> **EXERCISE INPUTS**:
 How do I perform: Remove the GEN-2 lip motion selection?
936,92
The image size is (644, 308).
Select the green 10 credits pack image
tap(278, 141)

> **PROBLEM DESCRIPTION**:
Where the line containing "The image size is (644, 308)." appears, start copying, and go on exactly through the last line of the data.

> **OUTPUT OF THE TASK**:
The image size is (644, 308).
Select the green 10 credits pack image
tap(278, 141)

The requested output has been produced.